“One day a pious brother, advanced in years, entered my study and said: “Father, I wish you would write something about Holy Water. It is such a good, simple medicine for body and soul; and so many people do not know this.”
To this pious suggestion the present little book is due. Since that day I frequently found myself thinking of this “good, simple medicine for soul and body,” and finally I conveyed my thoughts into writing. In this way the seed was sown. God grant it may bear fruit.

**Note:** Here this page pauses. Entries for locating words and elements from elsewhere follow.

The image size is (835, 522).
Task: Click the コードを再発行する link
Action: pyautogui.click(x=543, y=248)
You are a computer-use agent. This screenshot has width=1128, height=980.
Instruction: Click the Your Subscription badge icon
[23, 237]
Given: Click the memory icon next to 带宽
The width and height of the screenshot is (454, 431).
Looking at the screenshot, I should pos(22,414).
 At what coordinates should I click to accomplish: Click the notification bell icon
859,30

The subject then is “Holy Water,” and its virtue. I hope the reader is not afraid of holy water; but if he is, then this little work has fallen into the right hands. At the same time it is intended for everybody. In more exact terms the subject matter is as follows: how the divine Power and the blessings of the Church are imparted by holy water; its preparation and its uses, the purposes it serves—all these can be helpful to the zealous, no less than to the indifferent Catholic. For the pious brother was right when he said: “Many do not know how good this simple medicine is.”
Doubtless you are acquainted with the miracle of mercy which Jesus performed at the pool of Bethsaida. In one of the five porches to the pool lay a sick man who suffered from the palsy during thirty-eight years. For a long time he had waited in vain to be healed by the moving water. At certain times the water became agitated and whoever then first descended into it was healed of his infirmity.

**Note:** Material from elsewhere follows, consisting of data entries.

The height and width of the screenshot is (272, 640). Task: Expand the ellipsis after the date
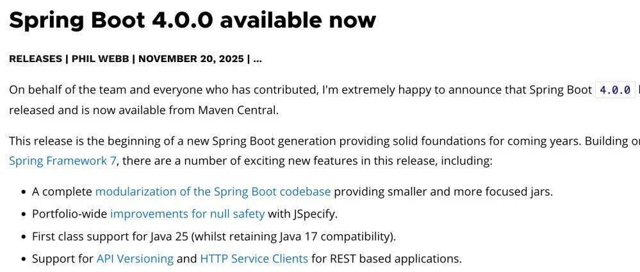tap(257, 60)
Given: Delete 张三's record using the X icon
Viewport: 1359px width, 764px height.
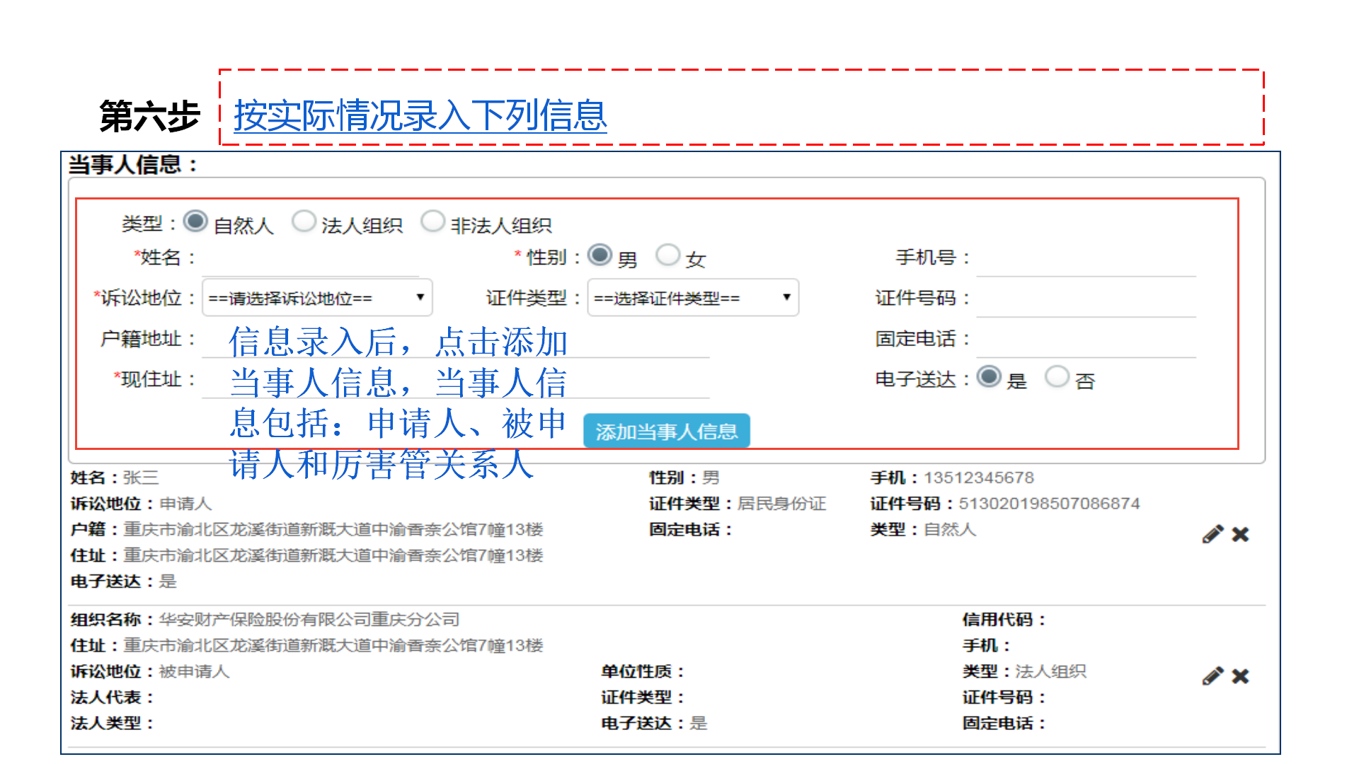Looking at the screenshot, I should coord(1240,535).
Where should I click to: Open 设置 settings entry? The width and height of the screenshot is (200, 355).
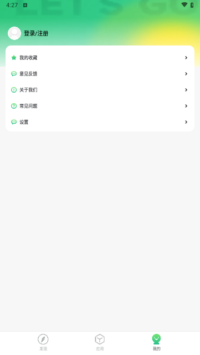coord(100,122)
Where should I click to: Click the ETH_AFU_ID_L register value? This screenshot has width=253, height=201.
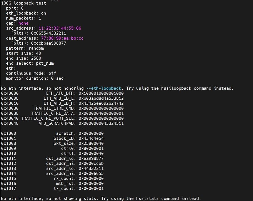coord(101,98)
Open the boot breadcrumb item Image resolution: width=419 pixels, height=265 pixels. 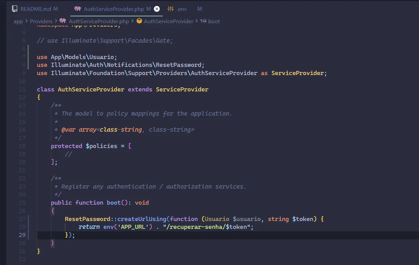214,21
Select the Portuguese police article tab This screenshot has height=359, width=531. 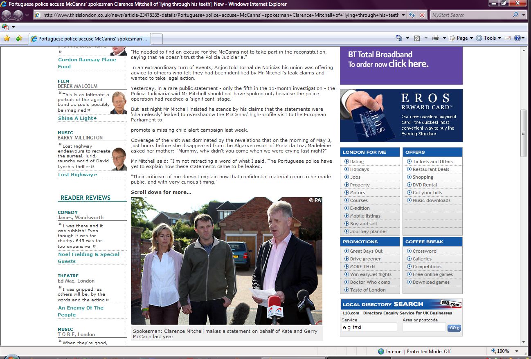pos(90,39)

The blind, the lame, the consumptive recovered their health in this water. But the palsied man had never succeeded in entering it at the right time.
One day the Saviour was passing through the porches in which a great crowd of sufferers were assembled. One of the poorest of these sad figures was the palsied man, and the heart of the divine Friend of men was filled with compassion for him. Jesus said to him: “Will you be made whole?” Ah, which one of these poor sufferers did not desire to be healed! The sick man looked up sadly at the kind Friend who put the question to him. He replied: “Sir, I have no man, when the water is troubled, to put me into the pond. For, whilst I am coming, another is going down before me.”
In the pitiful complaint can be heard the silent request: “Will you help me, good Master? In all the years of my suffering no one has shown me so much sympathy. Help me and guide me down into the water.”
But Jesus did not need to wait until the water moved; He did not need to help the sick man to the miraculous pond. In an earnest, sublime voice He spoke: “ Take up thy bed and walk.” And St. John, an eyewitness, relates: “Immediately the man was made whole: and he took up his bed and walked.” What happiness it was for this man to be perfectly well again after such a long illness! But when later Jesus met him again, He said to him: “Thou art made whole: sin no more, lest some worst thing happen to thee.”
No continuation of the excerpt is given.